------ Document segment
Day 4 (Two-mile specific work)
- 800-meter repeats: 3-5 x 800 meters at goal two-mile pace, 2-3 minutes easy between
- Or hill repeats: 8-10 x 30-45 seconds uphill, walk down
Keep one easy run each week if you can. Twenty to thirty minutes at an easy pace helps recovery and builds aerobic base. If your legs feel beat up, walk instead. You’re training for performance, not punishment.
Week 8: taper and test with confidence
In the last week, you sharpen and rest. Your fitness doesn’t disappear in seven days, but fatigue can ruin your test if you train hard right up to it.
What week 8 looks like
- Two short workouts early in the week (30-45 minutes)
- Light deadlift work (example: 3 x 3 at a moderate weight)
- A few practice throws and a few short sprints, all sub-max
- One easy 15-20 minute run
- Two full rest days before test day if possible
On test week, sleep becomes training. So does hydration. If you want clear hydration guidance that’s not guesswork, Mayo Clinic’s hydration overview is a practical reference.
Event-by-event training tips that pay off fast
Deadlift: brace and build a strong start
- Train your hinge twice per week: one heavy day, one moderate day
- Use pauses below the knee to build control if you lose position
- Strengthen grip with farmer carries and dead hangs
Standing power throw: treat it like a skill
- Do small sets of throws with full rest, 2-3 days per week
- Pair throws with jumps or swings to build hip snap
- Film 2-3 throws and check timing, not just effort
Hand-release push-ups: win with pacing
- Practice at test cadence once per week
- Build volume with sub-max sets on a second day
- Keep your trunk tight so your hips don’t sag
Sprint-drag-carry: train transitions under fatigue
- Practice the order and turns, not just the sprint
- Train loaded drags and carries year-round
- Do short, hard intervals and rest enough to keep quality
Plank: build time without grinding every set
- Use intervals most of the time, not max attempts
- Train lateral trunk strength with side planks
- Stop when your low back takes over
Two-mile run: pace beats pride
- Run one quality session per week (intervals or tempo)
------------
_Questions_
1. Rewrite the portion of the training plan starting with "- 800-meter repeats: 3-5" and going on through "week (30-45 minutes)", replacing "punishment" with "suffering".
2. According to the training plan, why should the final week before the test be spent sharpening and resting rather than training hard?
The records that follow come from a separate source.
------ Data under study
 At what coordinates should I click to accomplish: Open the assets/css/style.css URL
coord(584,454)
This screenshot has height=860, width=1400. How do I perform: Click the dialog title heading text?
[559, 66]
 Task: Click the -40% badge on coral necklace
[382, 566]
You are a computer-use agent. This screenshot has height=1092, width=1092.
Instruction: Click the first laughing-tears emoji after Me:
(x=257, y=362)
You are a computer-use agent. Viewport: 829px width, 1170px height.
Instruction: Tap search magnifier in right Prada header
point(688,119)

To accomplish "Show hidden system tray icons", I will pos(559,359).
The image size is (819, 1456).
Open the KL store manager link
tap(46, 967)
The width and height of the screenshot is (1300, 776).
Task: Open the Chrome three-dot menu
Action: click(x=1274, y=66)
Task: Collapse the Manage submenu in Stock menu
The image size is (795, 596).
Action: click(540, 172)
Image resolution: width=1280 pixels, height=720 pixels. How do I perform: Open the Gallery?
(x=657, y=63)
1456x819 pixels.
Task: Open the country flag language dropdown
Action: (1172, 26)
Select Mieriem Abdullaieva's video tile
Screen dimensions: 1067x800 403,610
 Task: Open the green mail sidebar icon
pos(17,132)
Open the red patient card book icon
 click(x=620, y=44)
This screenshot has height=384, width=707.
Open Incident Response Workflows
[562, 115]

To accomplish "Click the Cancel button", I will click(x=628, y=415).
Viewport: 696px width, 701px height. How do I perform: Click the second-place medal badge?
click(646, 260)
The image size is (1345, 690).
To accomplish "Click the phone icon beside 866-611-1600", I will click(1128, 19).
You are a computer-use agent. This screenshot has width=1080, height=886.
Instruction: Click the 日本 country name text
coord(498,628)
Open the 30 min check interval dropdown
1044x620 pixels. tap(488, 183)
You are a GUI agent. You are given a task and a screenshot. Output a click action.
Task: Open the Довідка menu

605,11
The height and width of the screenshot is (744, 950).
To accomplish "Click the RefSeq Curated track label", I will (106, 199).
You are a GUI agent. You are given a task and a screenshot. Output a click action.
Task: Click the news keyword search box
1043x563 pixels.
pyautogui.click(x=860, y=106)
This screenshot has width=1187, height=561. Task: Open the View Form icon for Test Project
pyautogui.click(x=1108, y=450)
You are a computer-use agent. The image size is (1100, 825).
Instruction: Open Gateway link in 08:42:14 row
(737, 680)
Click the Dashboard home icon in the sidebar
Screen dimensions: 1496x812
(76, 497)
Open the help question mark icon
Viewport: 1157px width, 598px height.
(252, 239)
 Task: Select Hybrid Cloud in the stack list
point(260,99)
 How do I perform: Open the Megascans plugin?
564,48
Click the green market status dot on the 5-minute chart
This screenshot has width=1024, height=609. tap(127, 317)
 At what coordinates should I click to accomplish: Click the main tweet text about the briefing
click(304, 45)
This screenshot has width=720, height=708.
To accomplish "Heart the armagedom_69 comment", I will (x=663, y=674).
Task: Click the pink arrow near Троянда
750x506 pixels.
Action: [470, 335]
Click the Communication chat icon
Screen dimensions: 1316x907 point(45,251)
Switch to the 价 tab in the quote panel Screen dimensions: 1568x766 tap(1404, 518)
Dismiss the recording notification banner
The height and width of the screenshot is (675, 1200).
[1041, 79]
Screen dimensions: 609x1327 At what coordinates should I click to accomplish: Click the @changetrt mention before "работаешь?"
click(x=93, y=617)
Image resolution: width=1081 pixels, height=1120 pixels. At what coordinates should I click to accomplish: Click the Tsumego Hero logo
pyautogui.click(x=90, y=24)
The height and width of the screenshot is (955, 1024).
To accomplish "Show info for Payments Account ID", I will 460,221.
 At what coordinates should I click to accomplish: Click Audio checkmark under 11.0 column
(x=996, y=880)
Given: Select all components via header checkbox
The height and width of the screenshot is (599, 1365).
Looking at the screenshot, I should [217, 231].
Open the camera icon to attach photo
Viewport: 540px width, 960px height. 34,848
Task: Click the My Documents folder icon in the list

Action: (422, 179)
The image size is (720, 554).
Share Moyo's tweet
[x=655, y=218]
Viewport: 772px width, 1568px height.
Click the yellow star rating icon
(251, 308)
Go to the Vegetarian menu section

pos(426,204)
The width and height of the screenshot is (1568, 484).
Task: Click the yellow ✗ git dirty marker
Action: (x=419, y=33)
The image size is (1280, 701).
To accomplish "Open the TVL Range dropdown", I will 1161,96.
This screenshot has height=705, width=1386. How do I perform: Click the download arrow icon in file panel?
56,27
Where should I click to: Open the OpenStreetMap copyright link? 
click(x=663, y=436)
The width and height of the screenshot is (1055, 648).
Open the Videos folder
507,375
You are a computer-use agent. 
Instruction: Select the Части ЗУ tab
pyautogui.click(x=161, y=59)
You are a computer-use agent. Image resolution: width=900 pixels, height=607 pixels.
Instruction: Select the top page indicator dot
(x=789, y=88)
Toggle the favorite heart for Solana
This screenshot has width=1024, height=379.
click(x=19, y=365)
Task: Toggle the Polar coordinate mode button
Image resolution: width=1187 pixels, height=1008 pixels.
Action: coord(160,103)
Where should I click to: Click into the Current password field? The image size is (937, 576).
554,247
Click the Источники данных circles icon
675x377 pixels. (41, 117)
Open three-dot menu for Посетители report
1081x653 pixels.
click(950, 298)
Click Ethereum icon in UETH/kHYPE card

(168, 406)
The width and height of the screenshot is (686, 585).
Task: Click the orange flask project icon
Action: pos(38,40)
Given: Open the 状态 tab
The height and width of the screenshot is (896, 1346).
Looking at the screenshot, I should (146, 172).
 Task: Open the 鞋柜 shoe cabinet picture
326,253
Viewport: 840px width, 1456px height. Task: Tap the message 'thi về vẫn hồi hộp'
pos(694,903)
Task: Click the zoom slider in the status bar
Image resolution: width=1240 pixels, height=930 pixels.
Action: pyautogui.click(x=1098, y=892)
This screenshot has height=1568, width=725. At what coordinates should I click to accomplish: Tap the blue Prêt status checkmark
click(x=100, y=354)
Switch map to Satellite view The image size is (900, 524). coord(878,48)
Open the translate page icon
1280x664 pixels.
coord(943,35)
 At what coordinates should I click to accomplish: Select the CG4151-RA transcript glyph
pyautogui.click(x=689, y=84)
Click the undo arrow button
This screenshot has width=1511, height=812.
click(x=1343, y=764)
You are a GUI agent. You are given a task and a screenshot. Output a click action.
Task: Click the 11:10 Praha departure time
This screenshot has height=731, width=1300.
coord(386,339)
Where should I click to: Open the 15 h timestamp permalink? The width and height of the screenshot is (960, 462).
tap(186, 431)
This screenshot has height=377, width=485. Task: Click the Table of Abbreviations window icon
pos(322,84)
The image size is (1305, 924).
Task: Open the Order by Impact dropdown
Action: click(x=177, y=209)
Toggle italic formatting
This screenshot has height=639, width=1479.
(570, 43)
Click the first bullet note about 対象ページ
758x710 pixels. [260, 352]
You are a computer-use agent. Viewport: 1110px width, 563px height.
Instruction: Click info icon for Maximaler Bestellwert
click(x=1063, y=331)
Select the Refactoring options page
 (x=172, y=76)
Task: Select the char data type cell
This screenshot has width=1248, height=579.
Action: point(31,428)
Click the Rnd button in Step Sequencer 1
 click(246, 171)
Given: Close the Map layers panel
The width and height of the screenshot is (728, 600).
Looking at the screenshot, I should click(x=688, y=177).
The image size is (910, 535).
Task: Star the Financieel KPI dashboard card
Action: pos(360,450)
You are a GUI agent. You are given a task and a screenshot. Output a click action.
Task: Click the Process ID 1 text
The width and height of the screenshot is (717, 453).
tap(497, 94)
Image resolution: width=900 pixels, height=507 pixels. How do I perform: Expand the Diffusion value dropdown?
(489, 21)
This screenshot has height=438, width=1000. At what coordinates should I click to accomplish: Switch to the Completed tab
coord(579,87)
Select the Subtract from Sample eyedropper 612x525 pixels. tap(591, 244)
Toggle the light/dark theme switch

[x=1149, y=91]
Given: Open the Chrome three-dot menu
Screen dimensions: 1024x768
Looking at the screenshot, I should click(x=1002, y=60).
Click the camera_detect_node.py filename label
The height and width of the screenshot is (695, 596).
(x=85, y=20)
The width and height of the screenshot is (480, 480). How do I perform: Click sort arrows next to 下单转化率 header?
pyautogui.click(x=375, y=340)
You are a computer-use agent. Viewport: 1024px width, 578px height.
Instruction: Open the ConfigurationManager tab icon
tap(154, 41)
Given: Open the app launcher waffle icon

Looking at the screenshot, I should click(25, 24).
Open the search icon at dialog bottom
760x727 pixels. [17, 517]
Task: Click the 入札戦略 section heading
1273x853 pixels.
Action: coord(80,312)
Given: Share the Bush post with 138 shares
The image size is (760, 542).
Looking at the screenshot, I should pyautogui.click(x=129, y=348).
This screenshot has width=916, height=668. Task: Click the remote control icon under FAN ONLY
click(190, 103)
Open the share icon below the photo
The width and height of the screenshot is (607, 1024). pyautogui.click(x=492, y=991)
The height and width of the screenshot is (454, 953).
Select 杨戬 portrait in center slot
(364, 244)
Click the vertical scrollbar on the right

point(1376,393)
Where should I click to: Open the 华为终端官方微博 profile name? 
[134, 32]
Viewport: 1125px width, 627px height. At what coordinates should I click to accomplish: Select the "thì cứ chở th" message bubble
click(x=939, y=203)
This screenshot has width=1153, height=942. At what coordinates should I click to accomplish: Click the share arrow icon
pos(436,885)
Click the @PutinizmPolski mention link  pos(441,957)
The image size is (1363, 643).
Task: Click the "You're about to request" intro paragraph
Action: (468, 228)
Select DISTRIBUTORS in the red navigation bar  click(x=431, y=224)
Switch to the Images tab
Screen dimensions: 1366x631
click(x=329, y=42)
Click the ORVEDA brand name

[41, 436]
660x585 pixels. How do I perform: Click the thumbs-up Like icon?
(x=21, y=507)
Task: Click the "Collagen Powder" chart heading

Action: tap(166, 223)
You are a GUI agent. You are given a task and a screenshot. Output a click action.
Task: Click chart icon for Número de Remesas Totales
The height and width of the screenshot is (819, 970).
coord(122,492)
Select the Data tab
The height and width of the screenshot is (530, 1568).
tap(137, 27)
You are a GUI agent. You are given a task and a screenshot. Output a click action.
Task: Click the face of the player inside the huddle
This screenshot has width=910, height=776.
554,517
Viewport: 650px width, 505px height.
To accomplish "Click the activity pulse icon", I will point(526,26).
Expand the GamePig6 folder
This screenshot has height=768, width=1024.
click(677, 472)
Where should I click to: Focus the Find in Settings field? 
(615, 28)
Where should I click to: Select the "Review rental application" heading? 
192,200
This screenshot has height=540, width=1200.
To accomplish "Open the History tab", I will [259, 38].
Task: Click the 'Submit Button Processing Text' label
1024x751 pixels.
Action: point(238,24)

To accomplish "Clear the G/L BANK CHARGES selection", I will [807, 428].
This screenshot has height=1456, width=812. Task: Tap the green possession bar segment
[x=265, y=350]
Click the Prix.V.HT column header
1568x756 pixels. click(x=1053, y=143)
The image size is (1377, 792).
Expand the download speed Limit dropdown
------------
_Answers to the tasks_
1.
- 800-meter repeats: 3-5 x 800 meters at goal two-mile pace, 2-3 minutes easy between
- Or hill repeats: 8-10 x 30-45 seconds uphill, walk down
Keep one easy run each week if you can. Twenty to thirty minutes at an easy pace helps recovery and builds aerobic base. If your legs feel beat up, walk instead. You’re training for performance, not suffering.
Week 8: taper and test with confidence
In the last week, you sharpen and rest. Your fitness doesn’t disappear in seven days, but fatigue can ruin your test if you train hard right up to it.
What week 8 looks like
- Two short workouts early in the week (30-45 minutes)

2. Fitness does not disappear in seven days, but fatigue can ruin the test if training stays hard right up to it.